On February 10, 2021, the Jerusalem District Court1 upheld an October 2020 Jerusalem Magistrate Court2 decision, requiring a number of Sheikh Jarrah residents to vacate properties they are living in by May 2, 2021. Following this decision, the residents appealed to the Supreme Court. The Court has given the two sides until May 6, to report if they have reached a compromise to settle out of court.

These developments have been the source of extensive NGO campaigning- particularly by the Palestinian group, Al-Haq- including submissions to the International Criminal Court (ICC) and to UN officials, alleging that the court order and the expected forcible removal represent war crimes.

Such claims and campaigns distort, obfuscate, and erase the facts of the case, as litigated over 50 years in multiple Israeli courts.

Legal status of the property3

  • According to the Supreme Court, the land in question “was owned by Chief Rabbi (Hacham Bashi) Avraham Ashkenazi and Chief Rabbi Meir Orbach until the War of Independence [1948], after they purchased it in 1875 from its Arab owners.”
  • Subsequently, two Jewish organizations, Va’ad Eidat HaSfaradim and Va’ad HaKlali L’Knesset Yisrael, worked to register the land with British Mandatory government in 1946.
  • The properties were registered with Israeli authorities under these two organizations in 1973.
  • These organizations sold the properties to the Nahalat Shimon organization in 2003.

Status of the residents

According to a 1989 High Court decision, and re-affirmed repeatedly in subsequent cases, as in the case of any tenant living on someone else’s property, residents living on the land owned by these organizations were required to pay rent to the organizations that owned the properties.4 Their failure to do so, along with instances of illegal building and illegally renting properties to others, resulted in the current legal proceedings against them, culminating in the District Court decision.

Crucially, in 1982, a number of residents- including those whose descendants appealed to the District Court- agreed in Magistrate Court that the 2 Israeli non-profits were the legal land owners.5

How did the District Court address the current residents’ claims of ownership?
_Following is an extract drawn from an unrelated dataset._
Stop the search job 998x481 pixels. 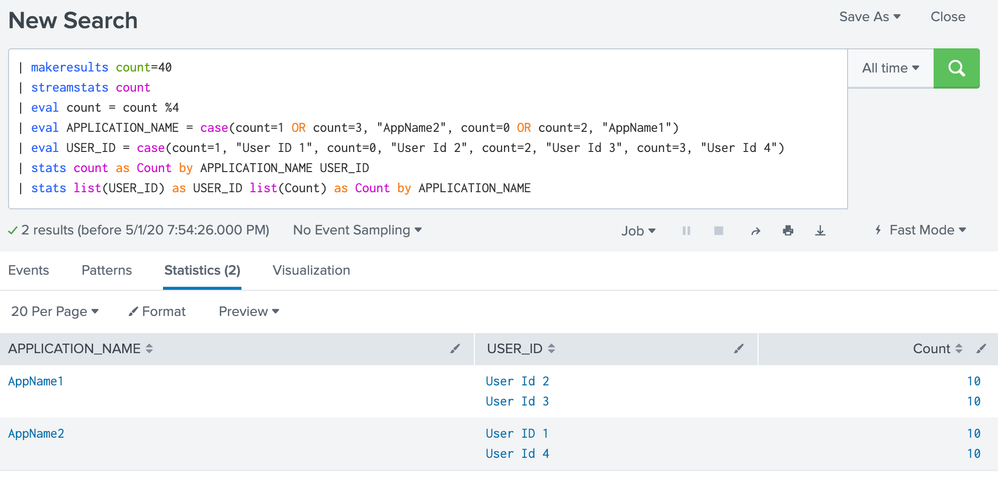point(718,231)
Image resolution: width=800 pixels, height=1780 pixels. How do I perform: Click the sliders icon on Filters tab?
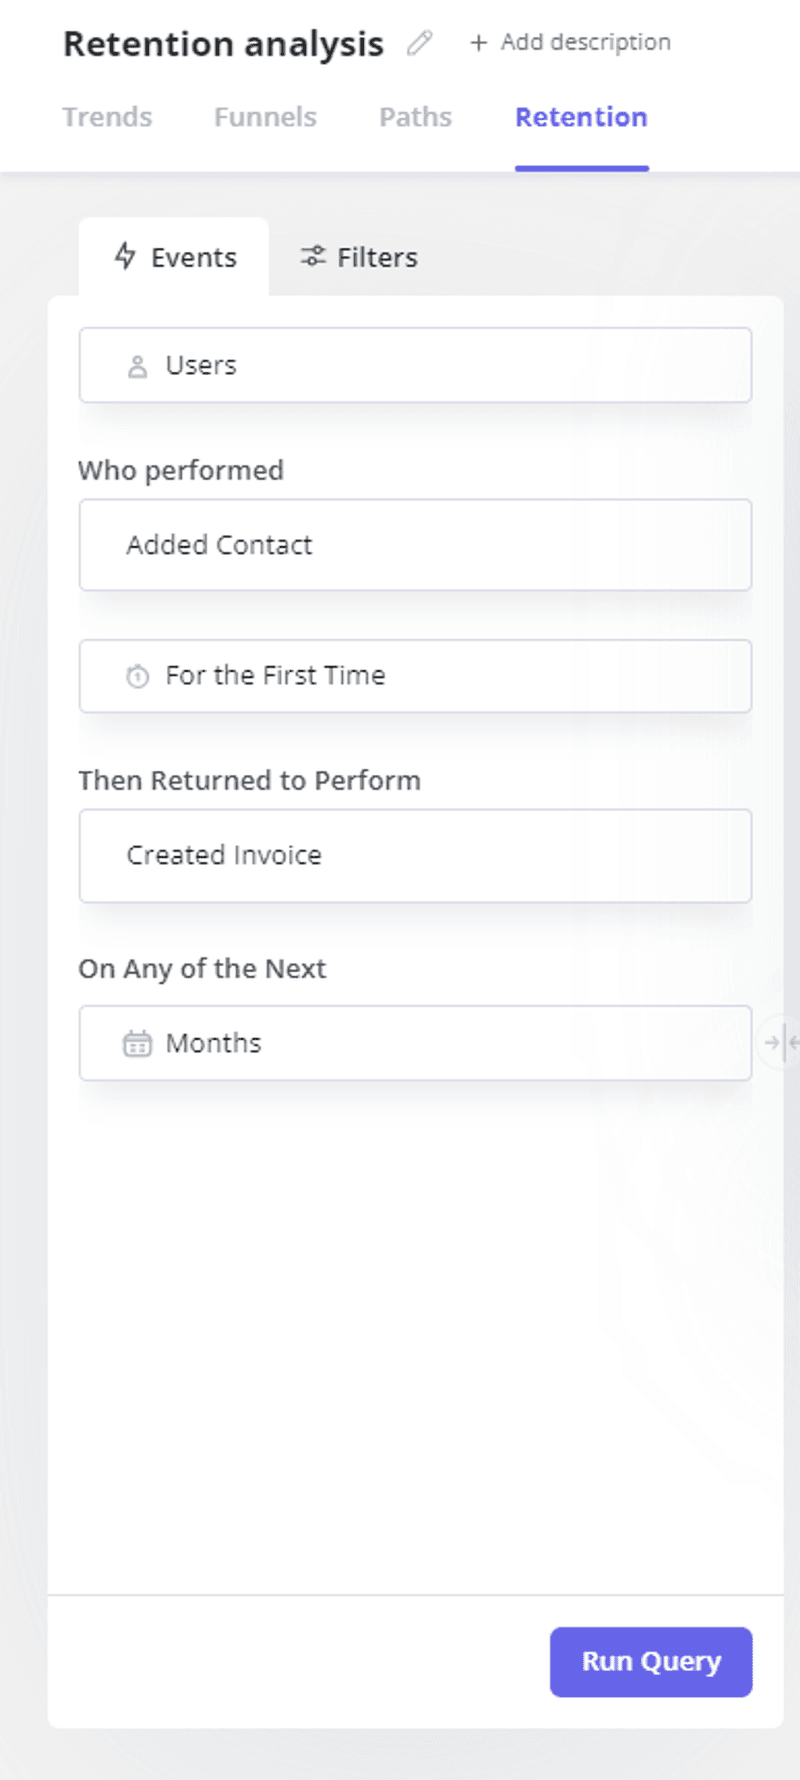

The District Court case addressed the ownership claims of the eight appellants. The court found that:

  • Three of the appellants are the children and grandchildren of residents who acknowledged the ownership of the Israeli organizations in court proceedings in 1982.
  • Four of the appellants claim to have purchased the properties in 1991— 19 years after the properties were registered under the Israeli groups — from a man named “Ismail.” The court notes that the appellants never identified “Ismail,” nor did they prove that they had indeed purchased the properties from this person.
  • One appellant represents the estate of a deceased former resident. In 2009, the Court determined that she had not paid rent as required, had built illegally on the property, and therefore could be evicted.

Previous court decisions on the ownership of the property

In October 2020, the Magistrate Court rejected the residents’ claim that the property had been promised to them by the Jordanian authorities, during the years in which Jordan controlled the area. According to that decision, “all of the witnesses were born after 1967 or were very young at the time and testified that they heard about the [Jordanian] promise from an older relative.”

The court added that “the only document presented” to prove this alleged Jordanian guarantee “is a copy of a standard document from the Jordanian equivalent of the Housing Ministry, but this form is un-signed and does not bestow ownership on any of the defendants.”

Similarly, earlier Supreme Court decisions rejected ownership claims of Sheikh Jarrah residents based on what the court found to be an apparently altered Turkish deed and an “inauthentic” contract.6

Moreover, in 2020, the Magistrate Court noted, “throughout all of the deliberations, the defendants claimed through their counsel that they were not tenants but rather held the property rights…  Apparently, as they realized that they had not convinced the Court that they were the owners of the property, the defendants claimed for the first time that they are tenants who should not be removed from their homes.”